The result of the 'sensitivity' function.

min

minimum value of the parameter.

max

maximum value of the parameter.

Value

A list containing the (i) vector of allocated PSUs in the iterations and (ii) the vector of allocated SSUs in the iterations

Author(s)

Giulio Barcaroli

Examples

## Not run: 
library(readr)
pop <- read_rds("https://github.com/barcaroli/R2BEAT_workflows/blob/master/pop.RDS?raw=true")
library(R2BEAT)
cv <- as.data.frame(list(DOM=c("DOM1","DOM2"),
                         CV1=c(0.02,0.03),
                         CV2=c(0.03,0.05),
                         CV3=c(0.03,0.05),
                         CV4=c(0.04,0.08)))
cv
# parameters
samp_frame <- pop
errors <- cv
id_PSU <- "municipality"  
id_SSU <- "id_ind"        
strata_var <- "stratum"  
target_vars <- c("income_hh","active","inactive","unemployed")   # more than one
deff_var <- "stratum"        
domain_var <- "region"        
minimum <- 50 # minimum number of SSUs to be interviewed in each selected PSU
# average dimension of the SSU in terms of elementary survey units
#delta =  nrow(pop) /length(unique(pop$id_hh))     
delta =  1  # average dimension of the SSU in terms of elementary survey units
deff_sugg <- 1.5
min <- 30
max <- 80
sens <- sensitivity_min_SSU (
  samp_frame,
  errors,
  id_PSU,
  id_SSU,
  strata_var,
  target_vars,
  deff_var,
  domain_var,
  minimum,
  delta,
  deff_sugg,
  min,
  max)
plot_sens(sens,min,max)

## End(Not run)

The function returns a dataframe, starting from the sampling frame (either universe or sample of a previous survey) with strata information.

Description

The function returns a dataframe, starting from the sampling frame (either universe or sample of a previous survey) with strata information.

Usage

prepareInputToAllocation_beat.1st(
  samp_frame,
  ID,
  stratum,
  dom,
  target,
  samp_weight = NULL
)

Arguments

samp_frame:

A dataframe with the sampling frame (either universe or sample of another survey).

ID:

name of the variable which is the identifier of the units in the sampling frame.

stratum:

either name of the variable in samp_frame which is taken as the stratum, or the name of the variables which have to be concatenated to obtain the stratum.
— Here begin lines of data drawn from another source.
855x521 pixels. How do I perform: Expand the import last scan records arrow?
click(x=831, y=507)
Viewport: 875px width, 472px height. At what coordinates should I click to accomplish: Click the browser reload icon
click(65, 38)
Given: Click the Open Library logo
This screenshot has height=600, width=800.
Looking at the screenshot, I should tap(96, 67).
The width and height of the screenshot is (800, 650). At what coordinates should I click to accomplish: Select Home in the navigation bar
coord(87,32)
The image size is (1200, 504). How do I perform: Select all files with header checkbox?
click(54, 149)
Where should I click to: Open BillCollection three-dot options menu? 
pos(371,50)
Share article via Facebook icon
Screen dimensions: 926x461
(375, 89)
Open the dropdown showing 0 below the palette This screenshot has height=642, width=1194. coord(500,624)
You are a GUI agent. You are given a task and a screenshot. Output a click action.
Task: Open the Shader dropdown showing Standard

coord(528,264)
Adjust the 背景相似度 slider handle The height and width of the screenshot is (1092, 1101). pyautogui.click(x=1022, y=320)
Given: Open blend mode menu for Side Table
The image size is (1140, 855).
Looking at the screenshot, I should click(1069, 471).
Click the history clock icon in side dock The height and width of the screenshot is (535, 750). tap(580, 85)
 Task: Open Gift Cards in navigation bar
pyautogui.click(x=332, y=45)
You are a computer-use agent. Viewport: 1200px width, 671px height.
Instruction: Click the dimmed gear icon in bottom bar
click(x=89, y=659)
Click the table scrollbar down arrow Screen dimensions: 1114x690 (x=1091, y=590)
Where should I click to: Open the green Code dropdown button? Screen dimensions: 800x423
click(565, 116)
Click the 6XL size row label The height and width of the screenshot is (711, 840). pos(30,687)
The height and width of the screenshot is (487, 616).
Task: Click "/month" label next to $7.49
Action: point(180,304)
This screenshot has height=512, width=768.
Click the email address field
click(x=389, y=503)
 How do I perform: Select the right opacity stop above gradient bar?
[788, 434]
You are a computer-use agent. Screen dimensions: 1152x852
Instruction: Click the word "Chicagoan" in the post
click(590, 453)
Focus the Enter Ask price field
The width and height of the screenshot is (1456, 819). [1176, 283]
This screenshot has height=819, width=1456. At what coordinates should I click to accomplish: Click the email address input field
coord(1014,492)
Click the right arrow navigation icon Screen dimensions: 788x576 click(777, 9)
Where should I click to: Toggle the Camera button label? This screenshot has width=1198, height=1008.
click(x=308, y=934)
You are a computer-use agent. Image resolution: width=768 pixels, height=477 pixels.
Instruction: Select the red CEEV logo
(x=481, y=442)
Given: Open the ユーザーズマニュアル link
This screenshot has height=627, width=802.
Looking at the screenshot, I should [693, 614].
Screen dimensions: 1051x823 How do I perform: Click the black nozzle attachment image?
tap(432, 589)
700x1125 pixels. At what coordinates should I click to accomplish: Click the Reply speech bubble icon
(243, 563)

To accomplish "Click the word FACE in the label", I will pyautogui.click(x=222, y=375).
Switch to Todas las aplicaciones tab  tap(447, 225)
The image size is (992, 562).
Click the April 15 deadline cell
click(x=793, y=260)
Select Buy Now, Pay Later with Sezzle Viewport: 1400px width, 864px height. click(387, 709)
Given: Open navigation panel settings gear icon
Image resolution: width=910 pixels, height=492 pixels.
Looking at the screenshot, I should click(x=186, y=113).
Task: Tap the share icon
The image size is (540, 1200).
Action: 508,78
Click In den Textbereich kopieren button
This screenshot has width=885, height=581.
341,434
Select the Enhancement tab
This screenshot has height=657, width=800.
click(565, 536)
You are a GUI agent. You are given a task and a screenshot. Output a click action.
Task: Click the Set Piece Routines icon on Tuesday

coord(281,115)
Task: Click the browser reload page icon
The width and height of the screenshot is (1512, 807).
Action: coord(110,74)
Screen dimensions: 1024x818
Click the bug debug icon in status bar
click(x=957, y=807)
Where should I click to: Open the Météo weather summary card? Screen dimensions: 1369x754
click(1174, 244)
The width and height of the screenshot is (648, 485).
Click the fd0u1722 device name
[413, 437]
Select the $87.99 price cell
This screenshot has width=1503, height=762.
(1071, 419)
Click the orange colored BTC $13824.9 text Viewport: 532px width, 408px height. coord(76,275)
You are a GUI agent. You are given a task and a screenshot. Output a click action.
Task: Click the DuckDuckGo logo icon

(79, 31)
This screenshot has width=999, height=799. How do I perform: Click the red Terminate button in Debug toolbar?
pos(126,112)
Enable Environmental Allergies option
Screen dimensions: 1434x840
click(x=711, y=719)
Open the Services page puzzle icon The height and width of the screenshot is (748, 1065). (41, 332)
In this last case, the variables used to build the stratum are retained..

dom:

name of the variable(s) in samp_frame which are the domain(s) of the estimates.

target:

variable(s) in samp_frame which is the target of the estimate.

samp_weight:

name of the variable in the sample of another survey specifying the sampling weights. Default is NULL, meaning that population is taken as the reference.

Value

A dataframe with strata information. The output dataframe can be used as input dataframe stratif for R2BEAT one-stage sample design (beat.1st)

Examples

# ---------------- 
# from population
# ---------------- 
data("pop")
samp_frame=pop
ID="id_ind"
stratum="stratum"
dom=c("region", "province" )
target=c("unemployed")
a <- prepareInputToAllocation_beat.1st(samp_frame = samp_frame, 
                                       ID=ID, 
                                       stratum=stratum, 
                                       dom=dom,
                                       target=target)

# ---------------- 
# from sample
# ----------------
data("sample")
samp_frame=samp
ID="id_ind"
stratum="stratum"
dom=c("region", "province" )
target=c("unemployed")
samp_weight="weight"
b <- prepareInputToAllocation_beat.1st(samp_frame = samp_frame, 
                                       ID=ID, 
                                       stratum=stratum, 
                                       dom=dom,
                                       target=target, 
                                       samp_weight = samp_weight)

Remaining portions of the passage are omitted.